Isolement et signes de détresse
La Dre Kim Pettigrew rappelle que partout au Nouveau-Brunswick, des personnes à l'hôpital se retrouvent encore plus isolées depuis que les restrictions de visite ont été durcies.
Ce n'est pas rare qu'on voie des gens aux soins palliatifs faire des adieux virtuellement sur une tablette. Et ce n'est pas à Montréal ou à Québec que ça se passe, c'est ici.
Dans les foyers de soins, on a même pu observer un syndrome de glissement
chez certains résidents isolés des leurs depuis le mois de mars.
Ce sont des gens qui vont cesser de prendre leur médication, manger de moins en moins et s’affaiblir.
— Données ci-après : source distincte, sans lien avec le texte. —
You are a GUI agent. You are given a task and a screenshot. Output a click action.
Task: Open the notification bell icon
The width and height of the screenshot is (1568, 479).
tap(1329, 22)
On pense que c’est possiblement relié à l’ennui
, relate Kim Pettigrew.
L'importance d'un message en français
Les résidents de la zone 4, qui s'étend sur plus de 100 km, de Saint-Jean-Baptiste-de-Restigouche à Grand-Sault – comme le rappelle la Dre Claude Richard –, sont majoritairement francophones.
Nous devions prendre la parole pour que les gens voient des visages familiers de Grand-Sault, Saint-Quentin, Edmundston
, explique le Dr Paul Cloutier.
Mon rôle de médecin, c'est aussi prévenir, éduquer, clarifier
, ajoute le Dr Gaëtan Gibbs, qui estime que certaines parties du message de santé publique ne passent pas tout à fait
.
Le médecin a notamment tablé sur l'importance d'être honnête lors des appels de traçage, de ne pas hésiter à se faire tester et de rester vigilant après avoir reçu un résultat de test de dépistage négatif.